▸ **WHAT TO DO**: Collect each line of the entries that holds the string "agent".

BEGIN DATASET CONTENT

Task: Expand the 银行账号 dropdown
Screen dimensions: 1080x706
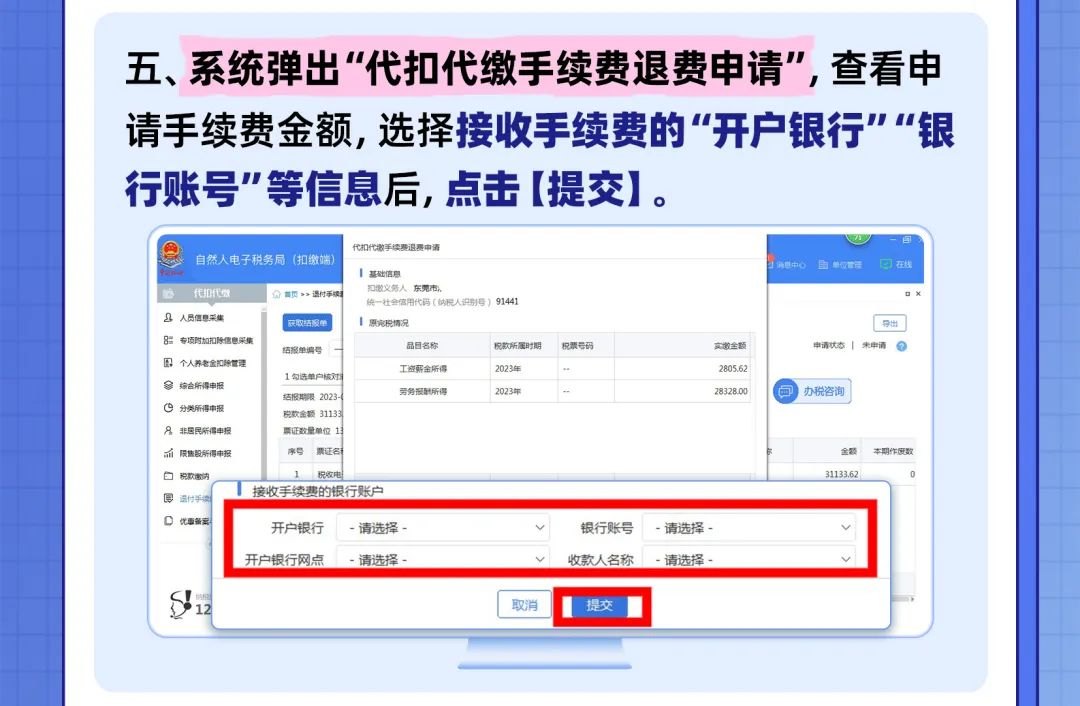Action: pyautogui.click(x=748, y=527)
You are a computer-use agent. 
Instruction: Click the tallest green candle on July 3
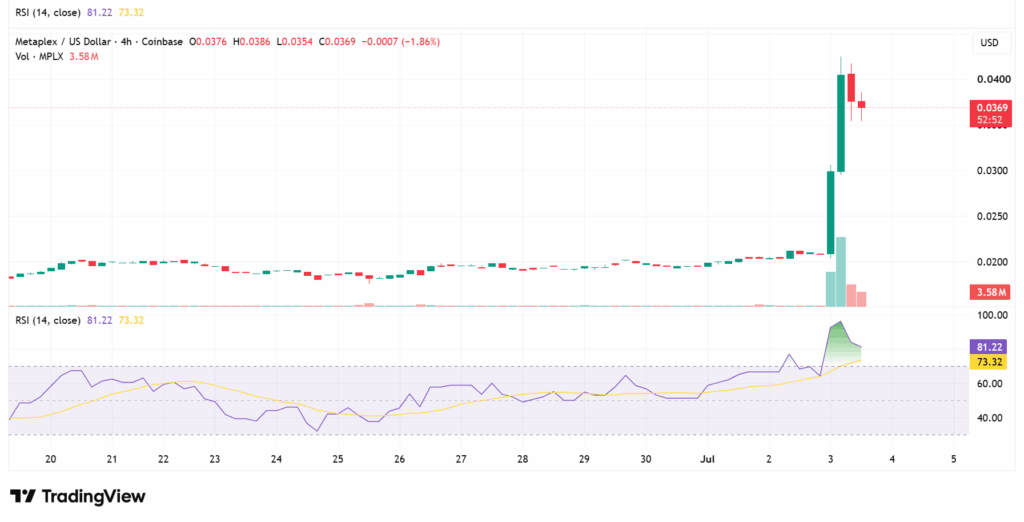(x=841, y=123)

END DATASET CONTENT
BEGIN DATASET CONTENT

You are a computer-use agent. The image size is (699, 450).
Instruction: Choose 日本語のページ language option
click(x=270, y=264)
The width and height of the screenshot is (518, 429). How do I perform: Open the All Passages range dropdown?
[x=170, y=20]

END DATASET CONTENT
BEGIN DATASET CONTENT

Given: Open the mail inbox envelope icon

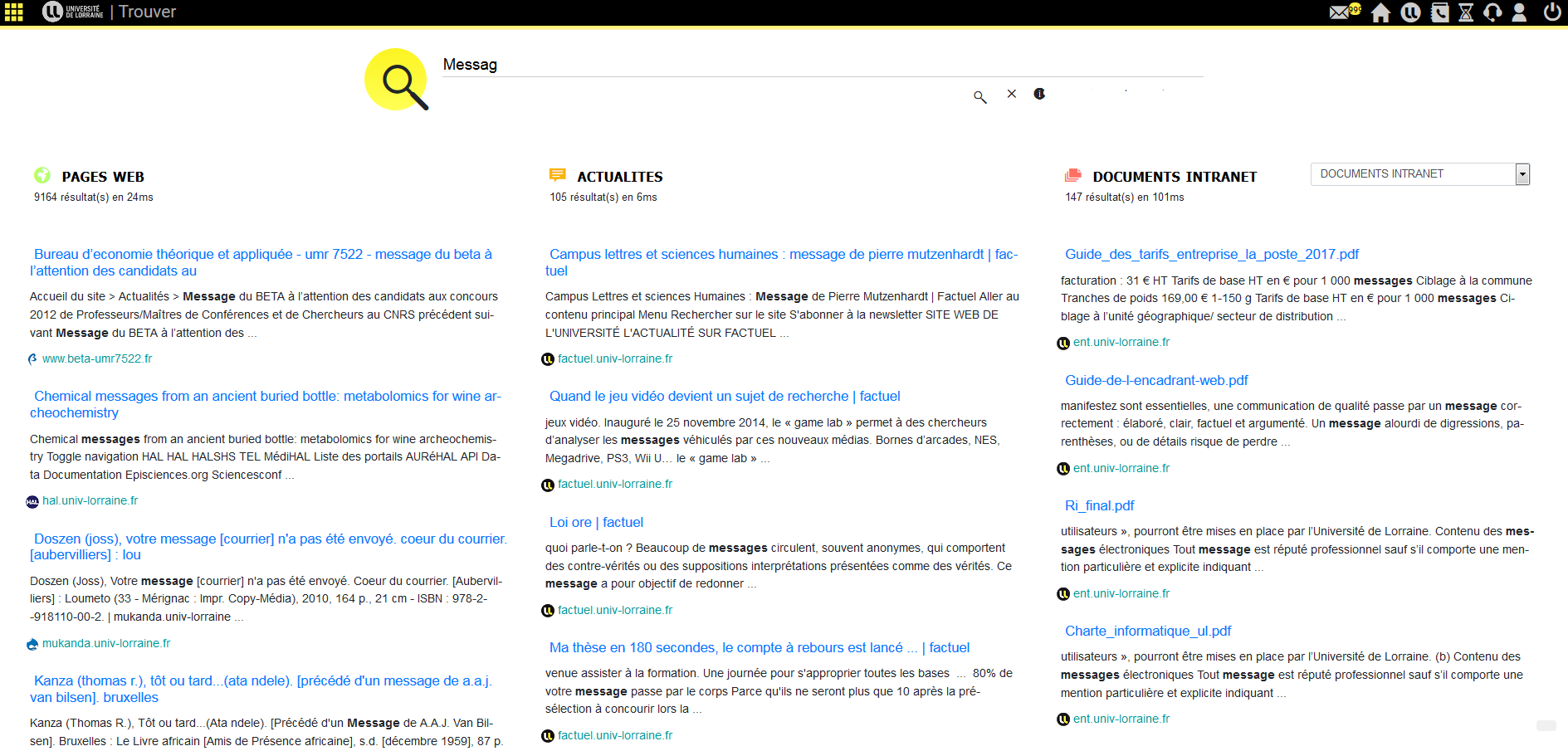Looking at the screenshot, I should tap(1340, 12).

END DATASET CONTENT

▸ **SOLUTION**:
You are a computer-use agent. 
You are a computer-use agent. The image size is (699, 450).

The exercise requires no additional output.